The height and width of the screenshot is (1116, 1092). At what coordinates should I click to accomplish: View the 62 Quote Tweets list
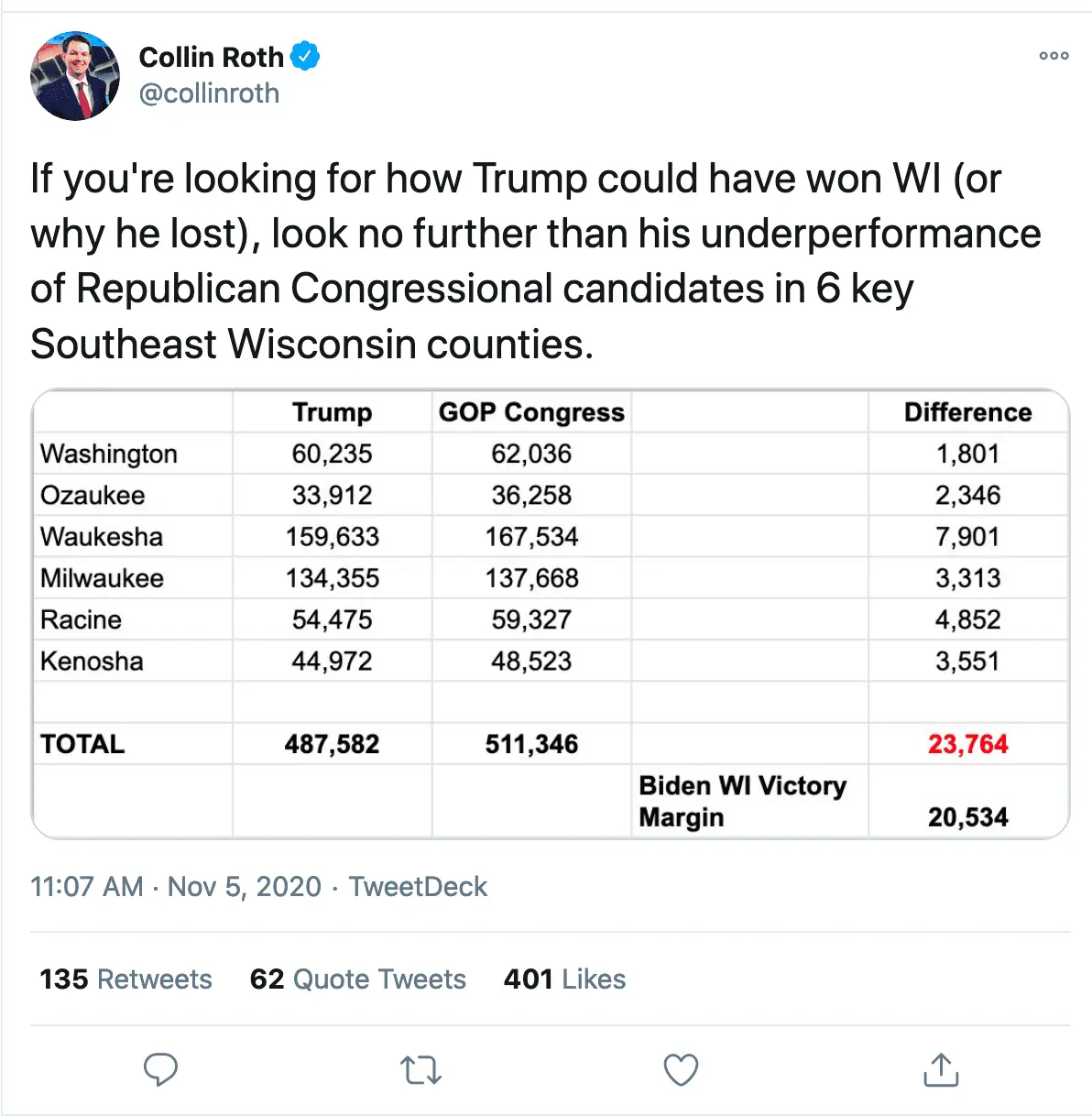click(358, 979)
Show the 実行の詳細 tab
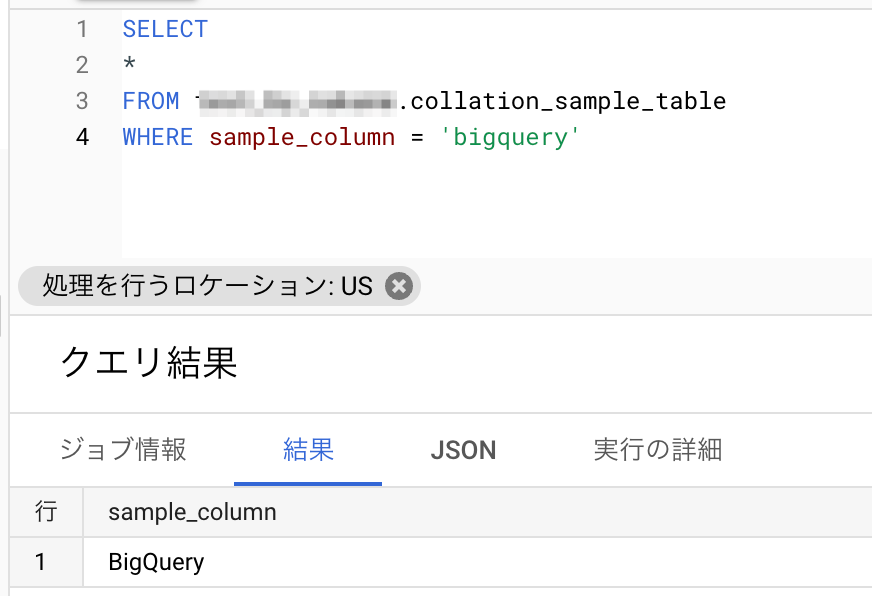 coord(657,450)
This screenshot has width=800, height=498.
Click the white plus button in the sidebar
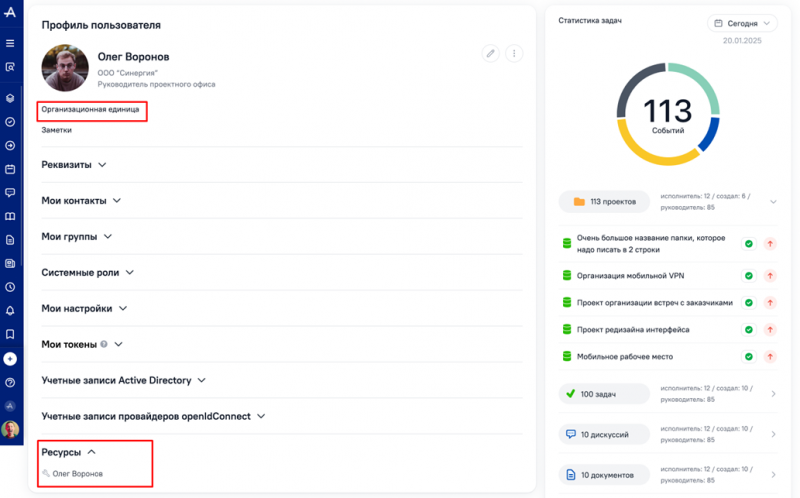click(10, 359)
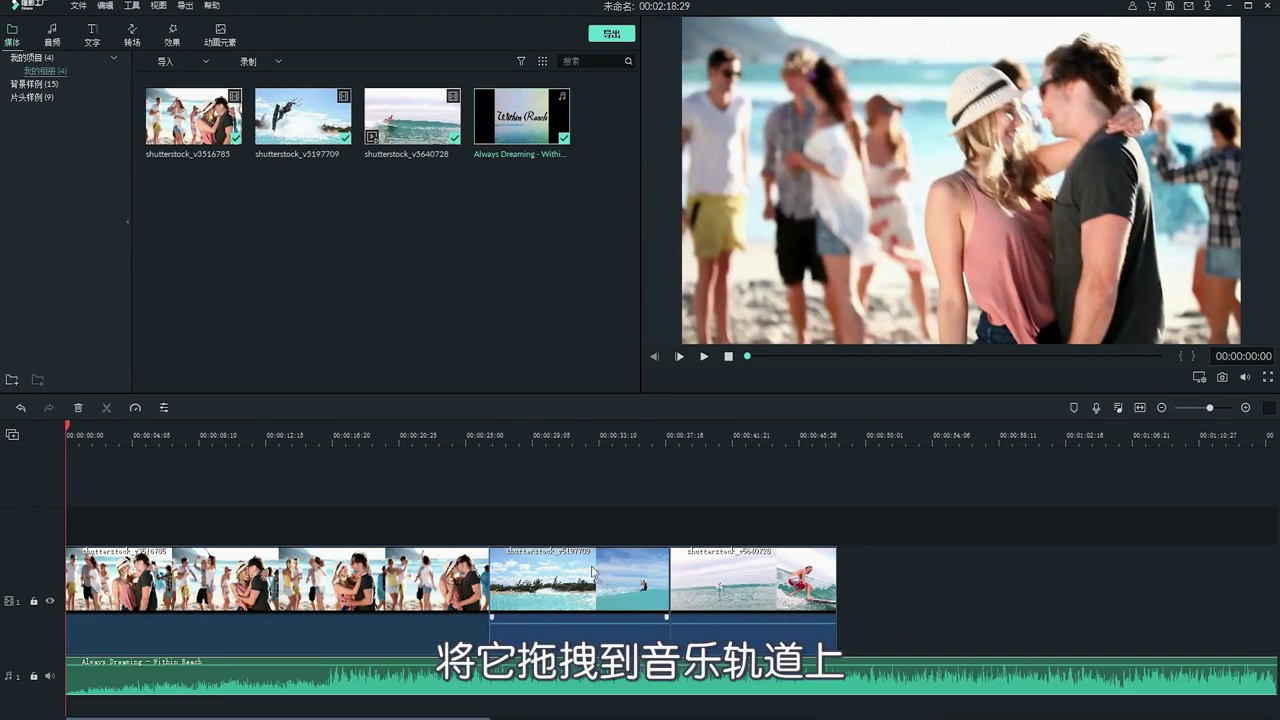Image resolution: width=1280 pixels, height=720 pixels.
Task: Click the 导出 export button
Action: click(611, 33)
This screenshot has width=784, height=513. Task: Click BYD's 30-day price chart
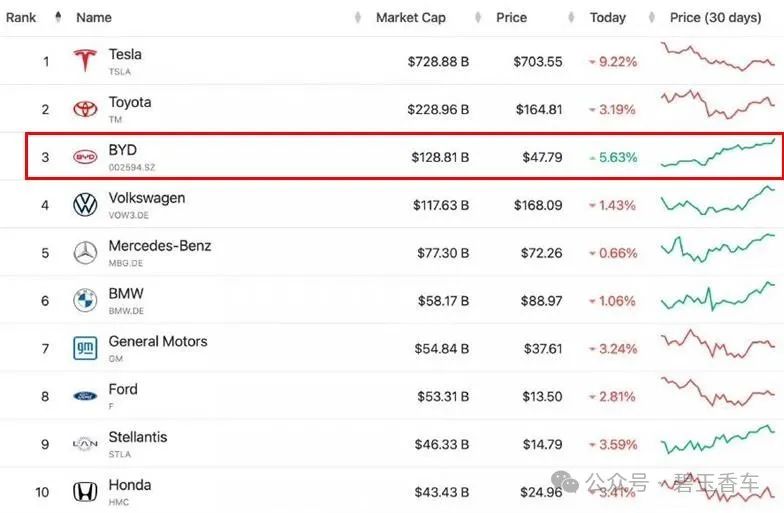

┄┄┄┄┄┄

Work to complete — Please, without any pictures, write out exactly the lines of the listing from its first line through the line that holds "This screenshot has width=800, height=498.", ends included, and nothing beyond them.

Task result —
The height and width of the screenshot is (1116, 1092). At what coordinates should I click to accomplish: View the 62 Quote Tweets list
click(358, 979)
Show the 実行の詳細 tab
 coord(657,450)
This screenshot has width=800, height=498.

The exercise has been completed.